# Input data:
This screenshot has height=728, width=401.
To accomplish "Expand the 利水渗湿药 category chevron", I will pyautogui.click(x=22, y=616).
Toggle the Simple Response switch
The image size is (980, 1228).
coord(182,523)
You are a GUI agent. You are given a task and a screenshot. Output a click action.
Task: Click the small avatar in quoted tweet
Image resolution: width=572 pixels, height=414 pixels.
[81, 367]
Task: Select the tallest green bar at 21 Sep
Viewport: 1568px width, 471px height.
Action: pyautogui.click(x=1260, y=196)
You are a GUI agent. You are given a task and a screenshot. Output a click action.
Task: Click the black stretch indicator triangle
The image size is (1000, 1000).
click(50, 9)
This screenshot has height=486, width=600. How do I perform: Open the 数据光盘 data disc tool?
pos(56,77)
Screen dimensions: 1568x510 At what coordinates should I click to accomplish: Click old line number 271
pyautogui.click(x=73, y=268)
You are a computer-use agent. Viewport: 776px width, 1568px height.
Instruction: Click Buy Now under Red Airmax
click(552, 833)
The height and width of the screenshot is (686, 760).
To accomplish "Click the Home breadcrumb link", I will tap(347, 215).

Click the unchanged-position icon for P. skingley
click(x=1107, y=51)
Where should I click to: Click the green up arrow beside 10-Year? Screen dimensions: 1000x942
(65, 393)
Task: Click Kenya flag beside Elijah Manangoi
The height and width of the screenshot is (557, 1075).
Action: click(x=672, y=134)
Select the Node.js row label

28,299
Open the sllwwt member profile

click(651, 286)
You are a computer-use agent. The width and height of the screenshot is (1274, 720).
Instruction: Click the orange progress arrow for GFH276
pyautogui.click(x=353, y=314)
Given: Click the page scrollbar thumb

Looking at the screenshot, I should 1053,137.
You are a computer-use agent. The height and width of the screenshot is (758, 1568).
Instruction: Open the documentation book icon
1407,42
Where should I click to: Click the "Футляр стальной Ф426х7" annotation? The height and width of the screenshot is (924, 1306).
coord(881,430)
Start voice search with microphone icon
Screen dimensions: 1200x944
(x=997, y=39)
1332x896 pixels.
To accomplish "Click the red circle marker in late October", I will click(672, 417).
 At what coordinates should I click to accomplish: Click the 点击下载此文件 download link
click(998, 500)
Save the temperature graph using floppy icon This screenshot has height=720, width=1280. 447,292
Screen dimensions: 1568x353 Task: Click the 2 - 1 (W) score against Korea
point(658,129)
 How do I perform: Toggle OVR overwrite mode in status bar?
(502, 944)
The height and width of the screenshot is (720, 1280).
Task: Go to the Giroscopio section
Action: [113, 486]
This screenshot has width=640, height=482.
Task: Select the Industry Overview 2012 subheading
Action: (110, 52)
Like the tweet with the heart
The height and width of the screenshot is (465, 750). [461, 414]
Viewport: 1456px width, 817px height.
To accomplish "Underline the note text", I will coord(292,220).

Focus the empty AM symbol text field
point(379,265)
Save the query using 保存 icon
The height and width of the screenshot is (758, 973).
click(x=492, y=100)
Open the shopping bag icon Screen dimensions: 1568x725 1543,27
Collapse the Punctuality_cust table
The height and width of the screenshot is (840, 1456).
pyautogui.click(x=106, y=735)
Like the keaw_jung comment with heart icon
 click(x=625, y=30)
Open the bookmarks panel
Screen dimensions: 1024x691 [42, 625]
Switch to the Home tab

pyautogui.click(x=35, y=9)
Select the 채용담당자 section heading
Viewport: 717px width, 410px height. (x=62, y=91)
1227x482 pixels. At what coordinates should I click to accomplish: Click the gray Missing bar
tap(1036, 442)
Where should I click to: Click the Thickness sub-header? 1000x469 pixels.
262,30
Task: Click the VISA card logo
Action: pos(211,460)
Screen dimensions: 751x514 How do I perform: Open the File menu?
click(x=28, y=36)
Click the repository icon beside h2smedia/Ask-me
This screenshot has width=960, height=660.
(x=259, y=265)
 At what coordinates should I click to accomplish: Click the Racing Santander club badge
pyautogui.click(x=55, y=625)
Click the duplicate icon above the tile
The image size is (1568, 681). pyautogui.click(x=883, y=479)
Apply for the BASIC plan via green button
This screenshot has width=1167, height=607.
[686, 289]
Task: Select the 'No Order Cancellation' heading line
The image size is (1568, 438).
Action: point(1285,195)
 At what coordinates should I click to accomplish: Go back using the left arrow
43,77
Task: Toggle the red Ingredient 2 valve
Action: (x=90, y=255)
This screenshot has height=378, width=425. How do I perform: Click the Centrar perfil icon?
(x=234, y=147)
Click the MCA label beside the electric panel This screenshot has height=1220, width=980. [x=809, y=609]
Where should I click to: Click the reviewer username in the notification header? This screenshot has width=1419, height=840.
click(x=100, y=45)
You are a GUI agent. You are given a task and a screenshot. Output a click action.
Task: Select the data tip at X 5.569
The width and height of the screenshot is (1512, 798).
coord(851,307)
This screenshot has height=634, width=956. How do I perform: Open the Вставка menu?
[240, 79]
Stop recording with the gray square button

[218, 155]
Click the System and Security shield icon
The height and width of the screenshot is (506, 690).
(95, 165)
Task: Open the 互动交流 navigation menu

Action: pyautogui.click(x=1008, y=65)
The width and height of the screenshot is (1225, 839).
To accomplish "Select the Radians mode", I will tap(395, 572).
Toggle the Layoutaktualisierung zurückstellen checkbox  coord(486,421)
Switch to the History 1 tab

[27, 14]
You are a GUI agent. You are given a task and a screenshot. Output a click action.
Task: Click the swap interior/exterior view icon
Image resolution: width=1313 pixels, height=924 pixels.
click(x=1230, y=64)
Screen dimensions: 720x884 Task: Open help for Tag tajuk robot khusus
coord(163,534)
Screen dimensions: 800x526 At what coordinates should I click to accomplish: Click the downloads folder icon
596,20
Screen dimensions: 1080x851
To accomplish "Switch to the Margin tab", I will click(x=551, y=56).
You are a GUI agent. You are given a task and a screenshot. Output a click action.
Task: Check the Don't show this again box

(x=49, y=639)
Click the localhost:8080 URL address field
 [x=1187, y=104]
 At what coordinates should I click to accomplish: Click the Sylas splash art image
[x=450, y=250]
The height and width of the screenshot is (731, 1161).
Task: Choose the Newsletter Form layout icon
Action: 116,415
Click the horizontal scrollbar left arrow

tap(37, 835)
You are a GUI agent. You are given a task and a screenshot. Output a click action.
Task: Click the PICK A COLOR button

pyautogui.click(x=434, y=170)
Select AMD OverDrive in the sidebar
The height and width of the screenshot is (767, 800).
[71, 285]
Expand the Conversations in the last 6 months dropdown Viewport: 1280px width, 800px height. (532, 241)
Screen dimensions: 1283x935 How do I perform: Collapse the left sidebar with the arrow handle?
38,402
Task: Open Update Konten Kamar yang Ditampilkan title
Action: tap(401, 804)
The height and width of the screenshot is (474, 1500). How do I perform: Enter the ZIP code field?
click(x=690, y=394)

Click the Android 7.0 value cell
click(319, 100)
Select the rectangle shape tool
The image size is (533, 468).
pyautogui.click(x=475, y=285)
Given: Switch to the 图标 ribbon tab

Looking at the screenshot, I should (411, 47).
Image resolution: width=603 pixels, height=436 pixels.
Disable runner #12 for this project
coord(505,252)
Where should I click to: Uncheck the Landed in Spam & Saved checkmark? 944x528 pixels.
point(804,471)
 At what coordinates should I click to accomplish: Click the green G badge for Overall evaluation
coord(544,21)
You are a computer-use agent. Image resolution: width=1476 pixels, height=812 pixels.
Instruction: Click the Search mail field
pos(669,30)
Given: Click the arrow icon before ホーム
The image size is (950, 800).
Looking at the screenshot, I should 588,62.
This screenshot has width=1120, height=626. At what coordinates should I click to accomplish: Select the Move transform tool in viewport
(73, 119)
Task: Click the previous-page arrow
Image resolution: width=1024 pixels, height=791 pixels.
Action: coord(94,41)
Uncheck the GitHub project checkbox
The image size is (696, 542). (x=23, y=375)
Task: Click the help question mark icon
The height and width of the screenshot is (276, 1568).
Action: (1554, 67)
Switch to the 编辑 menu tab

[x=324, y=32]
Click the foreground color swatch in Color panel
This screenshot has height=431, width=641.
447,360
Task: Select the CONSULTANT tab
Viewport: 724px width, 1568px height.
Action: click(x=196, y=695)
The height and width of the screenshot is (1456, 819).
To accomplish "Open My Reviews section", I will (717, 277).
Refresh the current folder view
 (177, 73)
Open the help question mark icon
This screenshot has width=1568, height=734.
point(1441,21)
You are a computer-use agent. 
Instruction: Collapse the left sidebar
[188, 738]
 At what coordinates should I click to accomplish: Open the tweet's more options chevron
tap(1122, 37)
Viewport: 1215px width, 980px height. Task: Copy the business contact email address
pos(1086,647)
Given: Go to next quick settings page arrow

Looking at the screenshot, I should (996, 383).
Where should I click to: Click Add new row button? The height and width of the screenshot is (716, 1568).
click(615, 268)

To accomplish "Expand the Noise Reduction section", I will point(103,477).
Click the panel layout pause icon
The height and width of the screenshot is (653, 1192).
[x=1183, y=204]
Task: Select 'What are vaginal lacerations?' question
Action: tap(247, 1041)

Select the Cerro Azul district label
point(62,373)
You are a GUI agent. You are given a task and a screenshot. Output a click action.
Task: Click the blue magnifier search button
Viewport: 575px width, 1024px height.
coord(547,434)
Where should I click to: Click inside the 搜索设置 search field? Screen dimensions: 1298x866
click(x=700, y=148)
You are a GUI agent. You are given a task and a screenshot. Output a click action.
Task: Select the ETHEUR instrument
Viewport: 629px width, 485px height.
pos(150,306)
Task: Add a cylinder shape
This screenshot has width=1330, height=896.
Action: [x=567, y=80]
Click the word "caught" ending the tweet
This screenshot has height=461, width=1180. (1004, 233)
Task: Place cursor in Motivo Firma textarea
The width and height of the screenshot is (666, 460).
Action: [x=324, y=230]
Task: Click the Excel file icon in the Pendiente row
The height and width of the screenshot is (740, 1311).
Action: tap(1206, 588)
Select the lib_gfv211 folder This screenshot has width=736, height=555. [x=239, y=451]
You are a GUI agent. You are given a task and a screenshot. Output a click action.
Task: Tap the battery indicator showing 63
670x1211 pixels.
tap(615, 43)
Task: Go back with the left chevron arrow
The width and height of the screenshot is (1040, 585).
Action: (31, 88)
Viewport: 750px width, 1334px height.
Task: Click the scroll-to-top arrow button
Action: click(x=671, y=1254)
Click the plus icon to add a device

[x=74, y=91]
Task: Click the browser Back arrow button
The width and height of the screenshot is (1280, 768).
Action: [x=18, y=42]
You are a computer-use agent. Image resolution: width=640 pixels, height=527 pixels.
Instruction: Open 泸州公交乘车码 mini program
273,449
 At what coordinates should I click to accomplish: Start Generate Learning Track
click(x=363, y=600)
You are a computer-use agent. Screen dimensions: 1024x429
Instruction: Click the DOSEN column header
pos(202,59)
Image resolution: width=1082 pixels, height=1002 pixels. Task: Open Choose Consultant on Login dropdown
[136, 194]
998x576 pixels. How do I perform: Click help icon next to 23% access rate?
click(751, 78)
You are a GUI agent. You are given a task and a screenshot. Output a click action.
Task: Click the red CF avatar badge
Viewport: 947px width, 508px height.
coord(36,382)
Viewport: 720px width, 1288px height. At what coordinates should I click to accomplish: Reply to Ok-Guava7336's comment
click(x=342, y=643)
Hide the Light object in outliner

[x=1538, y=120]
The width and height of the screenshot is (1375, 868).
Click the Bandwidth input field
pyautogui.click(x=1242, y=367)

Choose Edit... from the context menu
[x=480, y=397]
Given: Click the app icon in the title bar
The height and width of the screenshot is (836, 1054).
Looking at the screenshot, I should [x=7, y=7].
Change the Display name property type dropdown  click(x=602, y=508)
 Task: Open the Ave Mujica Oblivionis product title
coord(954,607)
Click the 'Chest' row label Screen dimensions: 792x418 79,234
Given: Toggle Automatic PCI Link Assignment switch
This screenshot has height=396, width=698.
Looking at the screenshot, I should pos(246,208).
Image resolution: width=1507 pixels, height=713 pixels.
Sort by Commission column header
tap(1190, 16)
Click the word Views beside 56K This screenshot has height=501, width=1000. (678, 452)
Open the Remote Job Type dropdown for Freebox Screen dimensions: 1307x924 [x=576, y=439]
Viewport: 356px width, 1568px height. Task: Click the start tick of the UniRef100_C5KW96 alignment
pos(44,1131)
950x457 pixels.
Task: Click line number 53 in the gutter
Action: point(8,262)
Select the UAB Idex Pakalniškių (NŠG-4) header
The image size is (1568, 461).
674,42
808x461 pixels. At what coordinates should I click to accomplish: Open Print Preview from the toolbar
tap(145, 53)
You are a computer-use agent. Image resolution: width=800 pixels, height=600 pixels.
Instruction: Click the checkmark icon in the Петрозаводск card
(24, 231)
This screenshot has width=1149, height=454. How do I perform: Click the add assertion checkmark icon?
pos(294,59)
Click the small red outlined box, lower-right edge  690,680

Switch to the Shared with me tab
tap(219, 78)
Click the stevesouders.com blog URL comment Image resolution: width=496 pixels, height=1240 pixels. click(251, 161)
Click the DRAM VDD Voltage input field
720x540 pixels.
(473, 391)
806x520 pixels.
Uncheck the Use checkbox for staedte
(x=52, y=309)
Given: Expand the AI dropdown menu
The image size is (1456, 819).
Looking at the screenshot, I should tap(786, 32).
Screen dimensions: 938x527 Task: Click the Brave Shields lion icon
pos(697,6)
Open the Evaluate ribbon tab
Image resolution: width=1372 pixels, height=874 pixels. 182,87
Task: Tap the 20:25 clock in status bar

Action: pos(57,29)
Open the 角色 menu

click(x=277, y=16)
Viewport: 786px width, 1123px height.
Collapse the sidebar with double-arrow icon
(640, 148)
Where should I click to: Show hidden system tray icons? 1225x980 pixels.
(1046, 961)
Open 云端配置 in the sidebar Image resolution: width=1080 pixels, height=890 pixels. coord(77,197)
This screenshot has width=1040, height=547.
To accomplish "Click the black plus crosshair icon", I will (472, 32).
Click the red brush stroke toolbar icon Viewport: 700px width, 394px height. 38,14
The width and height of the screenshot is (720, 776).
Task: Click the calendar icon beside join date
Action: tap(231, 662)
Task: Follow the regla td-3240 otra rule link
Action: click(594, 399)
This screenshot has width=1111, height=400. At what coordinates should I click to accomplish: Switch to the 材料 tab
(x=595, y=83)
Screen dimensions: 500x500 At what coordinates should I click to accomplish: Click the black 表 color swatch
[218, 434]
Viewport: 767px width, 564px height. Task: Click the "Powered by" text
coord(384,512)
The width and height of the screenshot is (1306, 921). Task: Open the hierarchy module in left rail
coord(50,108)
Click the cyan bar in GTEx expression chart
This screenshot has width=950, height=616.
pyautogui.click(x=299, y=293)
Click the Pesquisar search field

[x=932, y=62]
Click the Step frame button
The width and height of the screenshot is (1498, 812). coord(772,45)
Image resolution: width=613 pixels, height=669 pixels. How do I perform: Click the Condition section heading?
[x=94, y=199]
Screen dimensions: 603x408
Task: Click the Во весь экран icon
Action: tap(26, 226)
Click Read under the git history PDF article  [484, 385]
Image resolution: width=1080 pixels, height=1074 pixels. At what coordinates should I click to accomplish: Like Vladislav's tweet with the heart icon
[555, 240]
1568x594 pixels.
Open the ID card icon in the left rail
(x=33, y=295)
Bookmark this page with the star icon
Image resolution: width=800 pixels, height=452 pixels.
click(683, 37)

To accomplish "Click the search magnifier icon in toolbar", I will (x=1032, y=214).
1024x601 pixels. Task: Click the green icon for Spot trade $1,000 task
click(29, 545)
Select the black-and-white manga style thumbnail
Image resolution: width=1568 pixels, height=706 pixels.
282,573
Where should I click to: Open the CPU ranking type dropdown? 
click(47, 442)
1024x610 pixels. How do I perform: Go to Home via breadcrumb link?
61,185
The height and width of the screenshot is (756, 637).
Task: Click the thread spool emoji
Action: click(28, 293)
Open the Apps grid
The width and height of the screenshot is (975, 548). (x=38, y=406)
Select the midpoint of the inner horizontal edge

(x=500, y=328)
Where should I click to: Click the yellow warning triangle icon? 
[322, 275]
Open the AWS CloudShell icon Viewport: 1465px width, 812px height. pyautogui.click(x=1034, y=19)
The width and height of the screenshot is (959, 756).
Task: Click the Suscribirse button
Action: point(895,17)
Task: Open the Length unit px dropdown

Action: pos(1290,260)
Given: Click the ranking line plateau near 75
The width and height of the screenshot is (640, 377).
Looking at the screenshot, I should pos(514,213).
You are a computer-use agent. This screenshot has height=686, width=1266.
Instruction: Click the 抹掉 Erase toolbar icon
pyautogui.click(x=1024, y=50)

# Exercise brief:
Every line of the listing above that contains "indicator" is to be copied.

# Written response:
Task: Click the black stretch indicator triangle
Task: Tap the battery indicator showing 63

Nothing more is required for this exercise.